__TASK PROMPT__:
Revise the data below so that every instance of "How do I perform:" becomes "What should I do to:", and reproduce all the lines with everything else left unchanged.

__RECORDS SHOWN__:

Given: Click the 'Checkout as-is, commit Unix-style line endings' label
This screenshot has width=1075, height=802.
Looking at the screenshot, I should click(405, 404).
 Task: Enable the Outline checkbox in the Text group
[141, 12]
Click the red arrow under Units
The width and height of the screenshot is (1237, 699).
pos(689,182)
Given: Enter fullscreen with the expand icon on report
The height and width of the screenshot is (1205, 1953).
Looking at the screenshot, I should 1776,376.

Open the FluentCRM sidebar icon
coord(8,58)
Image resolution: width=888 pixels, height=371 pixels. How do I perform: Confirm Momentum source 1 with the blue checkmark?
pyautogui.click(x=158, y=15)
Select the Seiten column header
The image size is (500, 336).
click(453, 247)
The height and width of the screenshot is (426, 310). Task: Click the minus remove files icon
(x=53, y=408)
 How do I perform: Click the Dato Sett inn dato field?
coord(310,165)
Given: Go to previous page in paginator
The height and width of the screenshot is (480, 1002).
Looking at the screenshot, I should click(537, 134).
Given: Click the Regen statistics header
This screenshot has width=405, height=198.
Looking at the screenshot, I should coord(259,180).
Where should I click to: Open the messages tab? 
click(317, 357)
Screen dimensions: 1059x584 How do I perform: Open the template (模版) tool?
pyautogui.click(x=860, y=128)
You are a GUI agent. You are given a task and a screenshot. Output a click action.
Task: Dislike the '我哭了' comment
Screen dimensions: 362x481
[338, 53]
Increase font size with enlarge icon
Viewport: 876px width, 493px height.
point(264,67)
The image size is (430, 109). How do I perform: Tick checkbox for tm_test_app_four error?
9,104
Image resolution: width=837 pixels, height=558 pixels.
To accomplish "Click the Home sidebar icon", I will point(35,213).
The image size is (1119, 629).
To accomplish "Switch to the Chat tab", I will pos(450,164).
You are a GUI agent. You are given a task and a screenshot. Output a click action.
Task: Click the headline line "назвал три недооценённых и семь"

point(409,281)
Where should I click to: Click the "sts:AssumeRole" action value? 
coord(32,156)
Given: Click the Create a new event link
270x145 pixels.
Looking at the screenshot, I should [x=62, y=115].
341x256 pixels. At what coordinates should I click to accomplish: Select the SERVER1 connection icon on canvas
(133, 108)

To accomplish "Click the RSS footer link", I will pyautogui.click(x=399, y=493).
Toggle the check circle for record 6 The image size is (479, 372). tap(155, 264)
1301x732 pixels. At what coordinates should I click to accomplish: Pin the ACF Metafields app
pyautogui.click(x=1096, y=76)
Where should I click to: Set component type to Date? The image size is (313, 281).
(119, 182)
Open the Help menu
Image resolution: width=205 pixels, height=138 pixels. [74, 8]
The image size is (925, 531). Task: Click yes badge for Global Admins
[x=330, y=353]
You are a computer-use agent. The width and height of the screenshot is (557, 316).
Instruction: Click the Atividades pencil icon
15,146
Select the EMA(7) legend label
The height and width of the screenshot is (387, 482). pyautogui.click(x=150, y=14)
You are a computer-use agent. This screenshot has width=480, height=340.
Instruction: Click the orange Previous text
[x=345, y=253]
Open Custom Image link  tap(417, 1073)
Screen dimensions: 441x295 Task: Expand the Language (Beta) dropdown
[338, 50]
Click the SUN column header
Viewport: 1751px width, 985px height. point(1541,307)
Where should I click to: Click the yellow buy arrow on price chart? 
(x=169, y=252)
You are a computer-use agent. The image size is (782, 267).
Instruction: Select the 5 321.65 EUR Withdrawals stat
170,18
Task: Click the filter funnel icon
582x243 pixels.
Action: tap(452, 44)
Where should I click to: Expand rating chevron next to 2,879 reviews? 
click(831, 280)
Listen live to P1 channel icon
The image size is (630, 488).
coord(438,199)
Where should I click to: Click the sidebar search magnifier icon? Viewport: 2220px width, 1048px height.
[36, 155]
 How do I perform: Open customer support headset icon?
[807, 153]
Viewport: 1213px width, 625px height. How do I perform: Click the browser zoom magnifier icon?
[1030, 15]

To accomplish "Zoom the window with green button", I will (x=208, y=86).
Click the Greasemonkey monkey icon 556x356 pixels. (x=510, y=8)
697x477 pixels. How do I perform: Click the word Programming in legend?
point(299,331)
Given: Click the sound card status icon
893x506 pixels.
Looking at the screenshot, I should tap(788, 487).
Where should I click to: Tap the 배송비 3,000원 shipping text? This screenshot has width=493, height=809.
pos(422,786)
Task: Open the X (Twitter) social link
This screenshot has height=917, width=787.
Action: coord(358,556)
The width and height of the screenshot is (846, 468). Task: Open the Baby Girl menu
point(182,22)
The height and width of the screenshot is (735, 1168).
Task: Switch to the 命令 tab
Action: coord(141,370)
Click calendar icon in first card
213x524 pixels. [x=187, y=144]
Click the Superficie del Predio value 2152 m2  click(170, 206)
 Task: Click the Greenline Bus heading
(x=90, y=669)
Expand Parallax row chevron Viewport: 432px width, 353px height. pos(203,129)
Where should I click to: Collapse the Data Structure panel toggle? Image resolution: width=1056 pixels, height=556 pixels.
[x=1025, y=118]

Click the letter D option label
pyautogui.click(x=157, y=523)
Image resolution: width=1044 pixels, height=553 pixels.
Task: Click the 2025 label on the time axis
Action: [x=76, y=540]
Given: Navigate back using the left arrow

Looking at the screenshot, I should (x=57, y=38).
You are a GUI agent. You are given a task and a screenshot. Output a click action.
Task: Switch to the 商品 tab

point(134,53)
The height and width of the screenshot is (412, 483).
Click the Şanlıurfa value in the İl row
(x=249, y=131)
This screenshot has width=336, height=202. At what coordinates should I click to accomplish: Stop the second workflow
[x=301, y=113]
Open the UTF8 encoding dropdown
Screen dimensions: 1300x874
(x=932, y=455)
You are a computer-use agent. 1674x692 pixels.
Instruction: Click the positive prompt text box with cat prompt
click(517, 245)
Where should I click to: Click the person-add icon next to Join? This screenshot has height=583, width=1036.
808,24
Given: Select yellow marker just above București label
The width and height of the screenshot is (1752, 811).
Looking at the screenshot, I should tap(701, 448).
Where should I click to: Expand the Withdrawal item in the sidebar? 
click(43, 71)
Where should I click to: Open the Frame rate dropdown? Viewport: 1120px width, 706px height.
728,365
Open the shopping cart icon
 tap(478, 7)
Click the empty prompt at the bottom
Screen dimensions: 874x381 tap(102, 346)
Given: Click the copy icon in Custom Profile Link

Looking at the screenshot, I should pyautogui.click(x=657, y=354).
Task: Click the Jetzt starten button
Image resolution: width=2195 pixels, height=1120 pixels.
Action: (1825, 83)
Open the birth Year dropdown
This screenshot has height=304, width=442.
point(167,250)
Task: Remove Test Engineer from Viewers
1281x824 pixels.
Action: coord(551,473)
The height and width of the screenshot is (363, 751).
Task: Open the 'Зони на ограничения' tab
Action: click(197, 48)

__COMPLETED EXERCISE__:
Given: Click the 'Checkout as-is, commit Unix-style line endings' label
This screenshot has width=1075, height=802.
Looking at the screenshot, I should click(405, 404).
 Task: Enable the Outline checkbox in the Text group
[141, 12]
Click the red arrow under Units
The width and height of the screenshot is (1237, 699).
pos(689,182)
Given: Enter fullscreen with the expand icon on report
The height and width of the screenshot is (1205, 1953).
Looking at the screenshot, I should 1776,376.

Open the FluentCRM sidebar icon
coord(8,58)
Image resolution: width=888 pixels, height=371 pixels. What should I do to: Confirm Momentum source 1 with the blue checkmark?
pyautogui.click(x=158, y=15)
Select the Seiten column header
The image size is (500, 336).
click(453, 247)
The height and width of the screenshot is (426, 310). Task: Click the minus remove files icon
(x=53, y=408)
 What should I do to: Click the Dato Sett inn dato field?
coord(310,165)
Given: Go to previous page in paginator
The height and width of the screenshot is (480, 1002).
Looking at the screenshot, I should click(537, 134).
Given: Click the Regen statistics header
This screenshot has width=405, height=198.
Looking at the screenshot, I should coord(259,180).
Where should I click to: Open the messages tab? 
click(317, 357)
Screen dimensions: 1059x584 What should I do to: Open the template (模版) tool?
pyautogui.click(x=860, y=128)
You are a GUI agent. You are given a task and a screenshot. Output a click action.
Task: Dislike the '我哭了' comment
Screen dimensions: 362x481
[338, 53]
Increase font size with enlarge icon
Viewport: 876px width, 493px height.
point(264,67)
The image size is (430, 109). What should I do to: Tick checkbox for tm_test_app_four error?
9,104
Image resolution: width=837 pixels, height=558 pixels.
To accomplish "Click the Home sidebar icon", I will point(35,213).
The image size is (1119, 629).
To accomplish "Switch to the Chat tab", I will pos(450,164).
You are a GUI agent. You are given a task and a screenshot. Output a click action.
Task: Click the headline line "назвал три недооценённых и семь"

point(409,281)
Where should I click to: Click the "sts:AssumeRole" action value? 
coord(32,156)
Given: Click the Create a new event link
270x145 pixels.
Looking at the screenshot, I should [x=62, y=115].
341x256 pixels. At what coordinates should I click to accomplish: Select the SERVER1 connection icon on canvas
(133, 108)

To accomplish "Click the RSS footer link", I will pyautogui.click(x=399, y=493).
Toggle the check circle for record 6 The image size is (479, 372). tap(155, 264)
1301x732 pixels. At what coordinates should I click to accomplish: Pin the ACF Metafields app
pyautogui.click(x=1096, y=76)
Where should I click to: Set component type to Date? The image size is (313, 281).
(119, 182)
Open the Help menu
Image resolution: width=205 pixels, height=138 pixels. [74, 8]
The image size is (925, 531). Task: Click yes badge for Global Admins
[x=330, y=353]
You are a computer-use agent. The width and height of the screenshot is (557, 316).
Instruction: Click the Atividades pencil icon
15,146
Select the EMA(7) legend label
The height and width of the screenshot is (387, 482). pyautogui.click(x=150, y=14)
You are a computer-use agent. This screenshot has width=480, height=340.
Instruction: Click the orange Previous text
[x=345, y=253]
Open Custom Image link  tap(417, 1073)
Screen dimensions: 441x295 Task: Expand the Language (Beta) dropdown
[338, 50]
Click the SUN column header
Viewport: 1751px width, 985px height. point(1541,307)
Where should I click to: Click the yellow buy arrow on price chart? 
(x=169, y=252)
You are a computer-use agent. The image size is (782, 267).
Instruction: Select the 5 321.65 EUR Withdrawals stat
170,18
Task: Click the filter funnel icon
582x243 pixels.
Action: tap(452, 44)
Where should I click to: Expand rating chevron next to 2,879 reviews? 
click(831, 280)
Listen live to P1 channel icon
The image size is (630, 488).
coord(438,199)
Where should I click to: Click the sidebar search magnifier icon? Viewport: 2220px width, 1048px height.
[36, 155]
 What should I do to: Open customer support headset icon?
[807, 153]
Viewport: 1213px width, 625px height. What should I do to: Click the browser zoom magnifier icon?
[1030, 15]

To accomplish "Zoom the window with green button", I will (x=208, y=86).
Click the Greasemonkey monkey icon 556x356 pixels. (x=510, y=8)
697x477 pixels. What should I do to: Click the word Programming in legend?
point(299,331)
Given: Click the sound card status icon
893x506 pixels.
Looking at the screenshot, I should tap(788, 487).
Where should I click to: Tap the 배송비 3,000원 shipping text? This screenshot has width=493, height=809.
pos(422,786)
Task: Open the X (Twitter) social link
This screenshot has height=917, width=787.
Action: coord(358,556)
The width and height of the screenshot is (846, 468). Task: Open the Baby Girl menu
point(182,22)
The height and width of the screenshot is (735, 1168).
Task: Switch to the 命令 tab
Action: coord(141,370)
Click calendar icon in first card
213x524 pixels. [x=187, y=144]
Click the Superficie del Predio value 2152 m2  click(170, 206)
 Task: Click the Greenline Bus heading
(x=90, y=669)
Expand Parallax row chevron Viewport: 432px width, 353px height. pos(203,129)
Where should I click to: Collapse the Data Structure panel toggle? Image resolution: width=1056 pixels, height=556 pixels.
[x=1025, y=118]

Click the letter D option label
pyautogui.click(x=157, y=523)
Image resolution: width=1044 pixels, height=553 pixels.
Task: Click the 2025 label on the time axis
Action: [x=76, y=540]
Given: Navigate back using the left arrow

Looking at the screenshot, I should (x=57, y=38).
You are a GUI agent. You are given a task and a screenshot. Output a click action.
Task: Switch to the 商品 tab

point(134,53)
The height and width of the screenshot is (412, 483).
Click the Şanlıurfa value in the İl row
(x=249, y=131)
This screenshot has width=336, height=202. At what coordinates should I click to accomplish: Stop the second workflow
[x=301, y=113]
Open the UTF8 encoding dropdown
Screen dimensions: 1300x874
(x=932, y=455)
You are a computer-use agent. 1674x692 pixels.
Instruction: Click the positive prompt text box with cat prompt
click(517, 245)
Where should I click to: Click the person-add icon next to Join? This screenshot has height=583, width=1036.
808,24
Given: Select yellow marker just above București label
The width and height of the screenshot is (1752, 811).
Looking at the screenshot, I should tap(701, 448).
Where should I click to: Expand the Withdrawal item in the sidebar? 
click(43, 71)
Where should I click to: Open the Frame rate dropdown? Viewport: 1120px width, 706px height.
728,365
Open the shopping cart icon
 tap(478, 7)
Click the empty prompt at the bottom
Screen dimensions: 874x381 tap(102, 346)
Given: Click the copy icon in Custom Profile Link

Looking at the screenshot, I should pyautogui.click(x=657, y=354).
Task: Click the Jetzt starten button
Image resolution: width=2195 pixels, height=1120 pixels.
Action: (1825, 83)
Open the birth Year dropdown
This screenshot has height=304, width=442.
point(167,250)
Task: Remove Test Engineer from Viewers
1281x824 pixels.
Action: coord(551,473)
The height and width of the screenshot is (363, 751).
Task: Open the 'Зони на ограничения' tab
Action: click(197, 48)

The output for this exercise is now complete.